Later in the day, though, looking for useful material for an upcoming Thanksgiving sermon, I found an old poem by Thomas Wentworth Higginson (remembered today for having, in a slightly hesitant and bemused way, encouraged the poetic musings of a recluse named Emily Dickinson). Despite the old New England fusty rhetoric, I got from him a glimpse of perhaps another way to re-cast Thanksgiving. He wrote, “An easy thing, O Power Divine/To thank thee for these gifts of thine…But when shall I attain to this—/To thank you for the things I miss?”

It took me a little while to get that one, like the radio ad that woke me up.
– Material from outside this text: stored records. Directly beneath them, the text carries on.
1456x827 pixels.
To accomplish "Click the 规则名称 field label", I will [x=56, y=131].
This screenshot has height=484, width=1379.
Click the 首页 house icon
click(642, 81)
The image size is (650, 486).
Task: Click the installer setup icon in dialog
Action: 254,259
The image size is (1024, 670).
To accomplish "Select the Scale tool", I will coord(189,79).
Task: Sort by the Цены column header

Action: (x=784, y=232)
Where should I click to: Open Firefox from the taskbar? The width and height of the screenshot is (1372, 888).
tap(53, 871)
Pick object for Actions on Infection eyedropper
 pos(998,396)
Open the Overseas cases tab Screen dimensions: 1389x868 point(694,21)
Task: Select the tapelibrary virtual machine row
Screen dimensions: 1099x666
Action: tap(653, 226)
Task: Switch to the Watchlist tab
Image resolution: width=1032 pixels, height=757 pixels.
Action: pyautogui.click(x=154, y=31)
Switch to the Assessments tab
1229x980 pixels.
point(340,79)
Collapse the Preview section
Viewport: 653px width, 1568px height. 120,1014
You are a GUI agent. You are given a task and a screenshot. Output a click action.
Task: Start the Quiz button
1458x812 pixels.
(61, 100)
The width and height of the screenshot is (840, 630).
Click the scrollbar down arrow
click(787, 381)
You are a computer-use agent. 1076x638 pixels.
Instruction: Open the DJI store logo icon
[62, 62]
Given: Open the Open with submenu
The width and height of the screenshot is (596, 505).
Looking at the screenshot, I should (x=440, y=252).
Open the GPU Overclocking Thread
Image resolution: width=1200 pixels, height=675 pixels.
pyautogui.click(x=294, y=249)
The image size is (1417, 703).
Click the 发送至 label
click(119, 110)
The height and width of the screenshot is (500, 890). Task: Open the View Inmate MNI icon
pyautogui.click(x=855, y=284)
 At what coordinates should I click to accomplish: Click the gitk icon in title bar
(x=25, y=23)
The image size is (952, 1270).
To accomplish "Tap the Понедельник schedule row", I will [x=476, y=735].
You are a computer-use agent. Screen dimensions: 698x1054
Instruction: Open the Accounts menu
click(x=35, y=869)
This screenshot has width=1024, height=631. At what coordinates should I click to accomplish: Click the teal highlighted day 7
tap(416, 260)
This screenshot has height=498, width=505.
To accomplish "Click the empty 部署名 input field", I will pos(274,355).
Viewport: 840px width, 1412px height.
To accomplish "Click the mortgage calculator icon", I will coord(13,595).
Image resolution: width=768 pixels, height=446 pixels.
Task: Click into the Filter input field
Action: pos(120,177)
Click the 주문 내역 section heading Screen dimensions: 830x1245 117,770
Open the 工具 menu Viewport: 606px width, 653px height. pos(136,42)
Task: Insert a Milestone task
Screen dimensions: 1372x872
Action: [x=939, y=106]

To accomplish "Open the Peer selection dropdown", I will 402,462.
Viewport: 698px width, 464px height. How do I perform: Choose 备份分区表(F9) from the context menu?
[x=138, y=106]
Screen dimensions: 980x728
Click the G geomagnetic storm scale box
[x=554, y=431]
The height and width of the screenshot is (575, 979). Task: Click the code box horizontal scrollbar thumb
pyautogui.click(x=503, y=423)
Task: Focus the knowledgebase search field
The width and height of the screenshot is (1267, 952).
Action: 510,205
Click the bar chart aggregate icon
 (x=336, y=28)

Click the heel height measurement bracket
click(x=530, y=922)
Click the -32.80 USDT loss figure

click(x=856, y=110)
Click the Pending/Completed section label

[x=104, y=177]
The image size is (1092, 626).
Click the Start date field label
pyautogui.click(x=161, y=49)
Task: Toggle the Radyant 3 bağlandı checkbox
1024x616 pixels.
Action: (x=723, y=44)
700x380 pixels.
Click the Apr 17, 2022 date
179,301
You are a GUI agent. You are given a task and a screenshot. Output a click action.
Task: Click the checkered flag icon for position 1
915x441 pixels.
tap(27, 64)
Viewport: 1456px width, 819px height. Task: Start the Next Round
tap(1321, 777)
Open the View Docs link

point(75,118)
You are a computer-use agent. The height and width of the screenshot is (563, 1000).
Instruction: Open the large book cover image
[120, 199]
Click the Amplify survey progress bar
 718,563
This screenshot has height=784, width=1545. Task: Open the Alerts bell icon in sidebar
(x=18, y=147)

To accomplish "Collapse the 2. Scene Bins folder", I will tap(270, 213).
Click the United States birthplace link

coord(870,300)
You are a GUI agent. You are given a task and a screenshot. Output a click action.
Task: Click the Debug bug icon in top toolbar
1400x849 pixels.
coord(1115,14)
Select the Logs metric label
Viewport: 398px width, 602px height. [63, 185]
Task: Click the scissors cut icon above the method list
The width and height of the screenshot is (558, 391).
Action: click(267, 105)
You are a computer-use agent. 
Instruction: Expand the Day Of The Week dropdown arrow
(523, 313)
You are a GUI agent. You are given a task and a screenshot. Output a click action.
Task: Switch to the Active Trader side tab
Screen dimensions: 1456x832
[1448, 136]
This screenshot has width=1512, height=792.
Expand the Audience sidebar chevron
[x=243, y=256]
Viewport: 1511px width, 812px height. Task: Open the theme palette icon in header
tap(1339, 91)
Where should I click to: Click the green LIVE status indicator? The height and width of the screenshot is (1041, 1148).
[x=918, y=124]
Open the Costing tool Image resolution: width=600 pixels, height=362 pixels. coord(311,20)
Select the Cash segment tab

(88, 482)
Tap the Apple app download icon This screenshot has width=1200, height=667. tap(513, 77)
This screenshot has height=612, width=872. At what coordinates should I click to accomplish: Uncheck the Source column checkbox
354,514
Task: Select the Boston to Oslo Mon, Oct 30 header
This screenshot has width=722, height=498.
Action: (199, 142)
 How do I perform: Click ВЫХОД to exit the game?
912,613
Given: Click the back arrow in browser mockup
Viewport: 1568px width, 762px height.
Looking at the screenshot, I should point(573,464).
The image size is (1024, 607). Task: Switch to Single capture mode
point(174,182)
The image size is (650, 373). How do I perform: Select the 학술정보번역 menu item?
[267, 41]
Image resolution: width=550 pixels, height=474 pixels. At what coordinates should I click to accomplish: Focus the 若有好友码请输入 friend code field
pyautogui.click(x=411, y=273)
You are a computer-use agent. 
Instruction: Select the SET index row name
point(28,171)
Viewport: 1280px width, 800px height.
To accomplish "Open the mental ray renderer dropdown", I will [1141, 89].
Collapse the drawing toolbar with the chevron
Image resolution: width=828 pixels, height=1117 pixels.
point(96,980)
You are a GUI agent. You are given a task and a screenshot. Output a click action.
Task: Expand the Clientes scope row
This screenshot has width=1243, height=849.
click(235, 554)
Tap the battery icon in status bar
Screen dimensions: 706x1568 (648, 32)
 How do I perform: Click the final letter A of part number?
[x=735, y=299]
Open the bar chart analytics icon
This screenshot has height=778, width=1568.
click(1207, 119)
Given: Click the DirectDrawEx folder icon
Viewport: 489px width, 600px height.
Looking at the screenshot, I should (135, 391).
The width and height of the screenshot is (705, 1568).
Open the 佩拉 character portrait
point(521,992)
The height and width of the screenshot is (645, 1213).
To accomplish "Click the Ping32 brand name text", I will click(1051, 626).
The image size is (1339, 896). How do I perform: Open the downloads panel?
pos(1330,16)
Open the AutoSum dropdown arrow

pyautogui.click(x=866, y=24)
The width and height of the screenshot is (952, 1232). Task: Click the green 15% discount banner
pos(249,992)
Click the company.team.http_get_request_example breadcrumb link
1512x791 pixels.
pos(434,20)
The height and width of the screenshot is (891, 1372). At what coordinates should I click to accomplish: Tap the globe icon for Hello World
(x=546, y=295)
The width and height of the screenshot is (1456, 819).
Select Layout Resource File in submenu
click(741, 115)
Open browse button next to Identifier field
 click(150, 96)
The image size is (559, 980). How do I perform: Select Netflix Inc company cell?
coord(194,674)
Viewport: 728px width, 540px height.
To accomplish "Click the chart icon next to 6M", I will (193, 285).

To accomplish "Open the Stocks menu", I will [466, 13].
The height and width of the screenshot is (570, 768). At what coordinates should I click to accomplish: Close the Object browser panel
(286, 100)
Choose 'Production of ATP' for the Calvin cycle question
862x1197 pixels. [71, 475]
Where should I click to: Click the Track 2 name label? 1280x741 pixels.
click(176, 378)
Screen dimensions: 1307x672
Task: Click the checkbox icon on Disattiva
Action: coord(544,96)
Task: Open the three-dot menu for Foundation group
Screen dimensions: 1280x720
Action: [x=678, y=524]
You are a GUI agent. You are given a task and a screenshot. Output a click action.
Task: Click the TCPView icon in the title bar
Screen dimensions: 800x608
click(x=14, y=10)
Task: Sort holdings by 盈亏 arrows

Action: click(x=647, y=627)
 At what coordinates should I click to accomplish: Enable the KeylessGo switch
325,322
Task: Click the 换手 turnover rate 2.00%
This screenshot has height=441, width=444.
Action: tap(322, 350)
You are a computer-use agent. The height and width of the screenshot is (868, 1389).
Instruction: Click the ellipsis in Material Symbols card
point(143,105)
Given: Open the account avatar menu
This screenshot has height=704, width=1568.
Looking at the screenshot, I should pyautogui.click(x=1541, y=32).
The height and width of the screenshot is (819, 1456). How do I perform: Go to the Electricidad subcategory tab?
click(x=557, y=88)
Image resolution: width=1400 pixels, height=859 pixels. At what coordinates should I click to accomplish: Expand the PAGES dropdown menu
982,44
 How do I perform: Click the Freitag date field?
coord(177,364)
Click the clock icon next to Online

We are so used to looking at Thanksgiving from a viewpoint of abundance and material blessings (and yes, family, football and food) that to look at things we actively miss was…radical. Even refreshing. Because lately, the old markers of gratitude have been feeling more and more constrained and unimaginative. Being thankful for absence. That felt wise, somehow. It isn’t just the things that we now possess that have marked and changed us. Far from it. The things I have lost are among the things I have the deepest gratitude for having had in my life in the first place. The fact I miss them says so much about who I am, and perhaps, who I should try to return to.

So, I am thankful for many things this year, but most of all, for humor and hopefully, some perspective (painfully acquired or not). We are all so focused on abundance that for me, Thanksgiving is beginning to shift into a time of being thankful for more than the things I have, but also, and perhaps most deeply:

  • being thankful for the things I once had and was blessed by;
  • thankful for things I never got (and probably a good thing, too);
  • thankful for things not attained but key to future hopes I possess;
  • thankful for limits and imperfections which keep me humbled (mostly) and grounded;—and thankful for aspects of life that cannot be counted or accounted for — love, mostly.

Believe me, I am not closed to shifting my thinking about Thanksgiving. If I have to get something for myself this time of year, I think I have a pretty good list to work from.